═════ Supplied data

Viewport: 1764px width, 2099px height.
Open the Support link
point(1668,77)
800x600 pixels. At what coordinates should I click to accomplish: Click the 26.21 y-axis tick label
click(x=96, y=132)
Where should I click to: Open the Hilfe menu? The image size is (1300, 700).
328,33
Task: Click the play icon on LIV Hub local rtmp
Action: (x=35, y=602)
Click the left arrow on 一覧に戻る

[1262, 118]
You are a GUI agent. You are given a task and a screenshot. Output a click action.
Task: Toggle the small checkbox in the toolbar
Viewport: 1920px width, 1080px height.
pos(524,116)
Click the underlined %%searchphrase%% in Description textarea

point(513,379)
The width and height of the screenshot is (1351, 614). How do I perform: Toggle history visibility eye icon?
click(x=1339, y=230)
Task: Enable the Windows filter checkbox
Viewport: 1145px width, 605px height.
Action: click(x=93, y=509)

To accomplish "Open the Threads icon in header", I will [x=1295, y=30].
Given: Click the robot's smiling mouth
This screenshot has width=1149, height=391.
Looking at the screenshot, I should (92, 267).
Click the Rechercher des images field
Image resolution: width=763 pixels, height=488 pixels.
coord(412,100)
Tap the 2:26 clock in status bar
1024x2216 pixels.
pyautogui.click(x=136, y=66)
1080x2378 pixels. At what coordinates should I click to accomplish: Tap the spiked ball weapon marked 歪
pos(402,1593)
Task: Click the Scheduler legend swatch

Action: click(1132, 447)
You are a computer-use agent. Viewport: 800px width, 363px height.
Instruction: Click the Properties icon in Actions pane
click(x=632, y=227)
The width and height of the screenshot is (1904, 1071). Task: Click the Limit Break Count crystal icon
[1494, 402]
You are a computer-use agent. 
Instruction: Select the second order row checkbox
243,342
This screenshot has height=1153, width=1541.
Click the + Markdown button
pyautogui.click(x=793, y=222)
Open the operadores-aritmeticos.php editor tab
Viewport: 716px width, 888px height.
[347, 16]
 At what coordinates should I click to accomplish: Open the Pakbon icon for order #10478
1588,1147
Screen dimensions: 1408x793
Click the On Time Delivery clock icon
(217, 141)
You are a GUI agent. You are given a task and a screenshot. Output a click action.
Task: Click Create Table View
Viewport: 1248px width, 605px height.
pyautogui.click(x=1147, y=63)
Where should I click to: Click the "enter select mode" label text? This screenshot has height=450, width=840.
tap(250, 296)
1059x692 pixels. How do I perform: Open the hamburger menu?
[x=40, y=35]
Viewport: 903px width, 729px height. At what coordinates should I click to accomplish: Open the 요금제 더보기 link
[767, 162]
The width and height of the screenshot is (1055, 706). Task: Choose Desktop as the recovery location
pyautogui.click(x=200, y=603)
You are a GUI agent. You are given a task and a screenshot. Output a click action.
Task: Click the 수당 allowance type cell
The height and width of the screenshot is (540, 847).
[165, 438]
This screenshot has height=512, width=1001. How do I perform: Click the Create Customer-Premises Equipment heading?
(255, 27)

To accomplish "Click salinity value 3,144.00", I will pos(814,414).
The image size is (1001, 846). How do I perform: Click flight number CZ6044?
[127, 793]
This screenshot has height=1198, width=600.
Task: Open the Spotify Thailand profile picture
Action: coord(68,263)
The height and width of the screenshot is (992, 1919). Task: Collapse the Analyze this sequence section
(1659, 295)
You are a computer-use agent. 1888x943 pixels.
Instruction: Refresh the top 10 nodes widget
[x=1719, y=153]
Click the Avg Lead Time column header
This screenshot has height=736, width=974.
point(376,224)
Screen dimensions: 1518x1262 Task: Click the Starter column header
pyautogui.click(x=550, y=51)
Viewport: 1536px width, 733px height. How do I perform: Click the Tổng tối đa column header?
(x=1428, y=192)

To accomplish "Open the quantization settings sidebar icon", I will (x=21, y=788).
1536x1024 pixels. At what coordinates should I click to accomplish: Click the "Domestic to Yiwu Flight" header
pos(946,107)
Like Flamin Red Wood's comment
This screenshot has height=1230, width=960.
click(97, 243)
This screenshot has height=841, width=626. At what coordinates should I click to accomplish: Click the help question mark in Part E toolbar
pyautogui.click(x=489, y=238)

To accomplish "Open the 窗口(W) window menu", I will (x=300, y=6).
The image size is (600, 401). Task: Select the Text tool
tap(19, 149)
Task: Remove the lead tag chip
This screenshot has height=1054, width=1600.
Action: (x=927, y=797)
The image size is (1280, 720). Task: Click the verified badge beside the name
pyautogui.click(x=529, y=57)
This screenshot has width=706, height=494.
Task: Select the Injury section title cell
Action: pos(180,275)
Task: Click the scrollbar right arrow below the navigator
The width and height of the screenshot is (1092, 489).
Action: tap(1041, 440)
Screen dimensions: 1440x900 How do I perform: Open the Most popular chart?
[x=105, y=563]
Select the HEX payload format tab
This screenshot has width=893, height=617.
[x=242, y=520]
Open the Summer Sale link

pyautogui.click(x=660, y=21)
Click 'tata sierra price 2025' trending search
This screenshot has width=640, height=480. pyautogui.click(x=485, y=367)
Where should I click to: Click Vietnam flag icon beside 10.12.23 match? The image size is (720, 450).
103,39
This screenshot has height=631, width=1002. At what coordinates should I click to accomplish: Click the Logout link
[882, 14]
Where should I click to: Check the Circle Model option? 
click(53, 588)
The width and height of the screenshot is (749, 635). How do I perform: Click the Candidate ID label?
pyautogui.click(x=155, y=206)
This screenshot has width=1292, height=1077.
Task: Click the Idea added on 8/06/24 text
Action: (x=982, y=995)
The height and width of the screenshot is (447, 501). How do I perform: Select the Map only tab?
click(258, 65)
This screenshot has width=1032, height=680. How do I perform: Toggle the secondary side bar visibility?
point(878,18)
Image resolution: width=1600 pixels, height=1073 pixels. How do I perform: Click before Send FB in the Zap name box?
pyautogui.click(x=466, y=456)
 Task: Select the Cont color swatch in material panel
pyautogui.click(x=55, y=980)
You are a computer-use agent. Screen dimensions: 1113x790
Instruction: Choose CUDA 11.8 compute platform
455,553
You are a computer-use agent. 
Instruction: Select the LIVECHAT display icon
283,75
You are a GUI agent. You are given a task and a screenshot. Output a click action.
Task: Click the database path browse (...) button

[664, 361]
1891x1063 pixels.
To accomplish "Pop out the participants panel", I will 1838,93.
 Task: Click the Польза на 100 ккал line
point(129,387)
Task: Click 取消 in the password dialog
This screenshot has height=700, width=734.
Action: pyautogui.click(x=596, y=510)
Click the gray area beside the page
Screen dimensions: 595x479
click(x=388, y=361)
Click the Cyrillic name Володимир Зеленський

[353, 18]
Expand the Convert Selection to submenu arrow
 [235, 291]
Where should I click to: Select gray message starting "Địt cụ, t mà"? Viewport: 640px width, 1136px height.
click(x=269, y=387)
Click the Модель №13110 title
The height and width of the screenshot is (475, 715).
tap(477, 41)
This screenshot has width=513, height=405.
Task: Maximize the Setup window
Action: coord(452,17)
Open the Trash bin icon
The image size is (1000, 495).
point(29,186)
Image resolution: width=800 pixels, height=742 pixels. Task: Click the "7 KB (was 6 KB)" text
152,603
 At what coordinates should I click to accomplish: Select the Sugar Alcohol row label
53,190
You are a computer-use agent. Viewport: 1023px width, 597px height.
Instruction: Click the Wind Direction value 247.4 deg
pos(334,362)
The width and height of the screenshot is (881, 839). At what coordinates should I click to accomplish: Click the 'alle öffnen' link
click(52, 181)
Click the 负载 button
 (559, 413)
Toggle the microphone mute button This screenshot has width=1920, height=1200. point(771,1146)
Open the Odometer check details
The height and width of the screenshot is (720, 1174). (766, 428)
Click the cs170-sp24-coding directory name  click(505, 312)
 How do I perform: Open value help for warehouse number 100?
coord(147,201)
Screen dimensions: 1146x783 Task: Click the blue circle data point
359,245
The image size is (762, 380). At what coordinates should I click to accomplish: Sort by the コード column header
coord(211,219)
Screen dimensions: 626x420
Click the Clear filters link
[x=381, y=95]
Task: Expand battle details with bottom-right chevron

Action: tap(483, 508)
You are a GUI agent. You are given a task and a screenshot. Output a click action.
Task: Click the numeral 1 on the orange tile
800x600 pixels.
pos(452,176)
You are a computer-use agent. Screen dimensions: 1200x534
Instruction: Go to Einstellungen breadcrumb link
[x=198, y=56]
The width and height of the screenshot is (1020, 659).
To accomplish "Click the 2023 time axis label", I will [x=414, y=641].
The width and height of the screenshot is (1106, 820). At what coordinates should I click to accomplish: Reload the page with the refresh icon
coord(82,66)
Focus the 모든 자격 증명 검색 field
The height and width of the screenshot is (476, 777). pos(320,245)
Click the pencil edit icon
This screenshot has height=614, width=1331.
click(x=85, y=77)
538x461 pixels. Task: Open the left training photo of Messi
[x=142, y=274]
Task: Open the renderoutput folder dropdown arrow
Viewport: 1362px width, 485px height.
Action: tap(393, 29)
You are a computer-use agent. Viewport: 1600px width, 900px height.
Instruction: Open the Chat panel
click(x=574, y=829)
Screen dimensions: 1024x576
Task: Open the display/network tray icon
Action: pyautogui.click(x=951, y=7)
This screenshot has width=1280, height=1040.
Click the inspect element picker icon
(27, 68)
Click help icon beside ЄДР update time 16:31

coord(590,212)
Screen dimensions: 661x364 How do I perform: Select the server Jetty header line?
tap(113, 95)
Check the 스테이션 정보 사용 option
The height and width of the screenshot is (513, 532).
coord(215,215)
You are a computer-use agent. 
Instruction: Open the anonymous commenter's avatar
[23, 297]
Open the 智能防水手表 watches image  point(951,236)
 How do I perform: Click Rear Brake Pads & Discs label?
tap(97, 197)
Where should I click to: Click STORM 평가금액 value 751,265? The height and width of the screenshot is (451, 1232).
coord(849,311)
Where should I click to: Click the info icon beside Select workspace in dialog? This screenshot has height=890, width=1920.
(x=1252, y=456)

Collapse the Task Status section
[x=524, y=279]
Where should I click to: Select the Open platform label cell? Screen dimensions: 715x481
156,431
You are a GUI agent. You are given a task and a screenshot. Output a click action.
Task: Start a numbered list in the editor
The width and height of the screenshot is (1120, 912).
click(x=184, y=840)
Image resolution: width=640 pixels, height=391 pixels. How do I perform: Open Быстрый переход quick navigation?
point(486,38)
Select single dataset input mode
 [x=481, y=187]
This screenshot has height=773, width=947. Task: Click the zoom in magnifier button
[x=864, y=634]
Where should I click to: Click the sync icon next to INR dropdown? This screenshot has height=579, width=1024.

══════════

__Problem to work on__.
Select all lines with the word "dropdown" from the entries above.

__Exercise response__.
Task: Open the renderoutput folder dropdown arrow
Where should I click to: Click the sync icon next to INR dropdown? This screenshot has height=579, width=1024.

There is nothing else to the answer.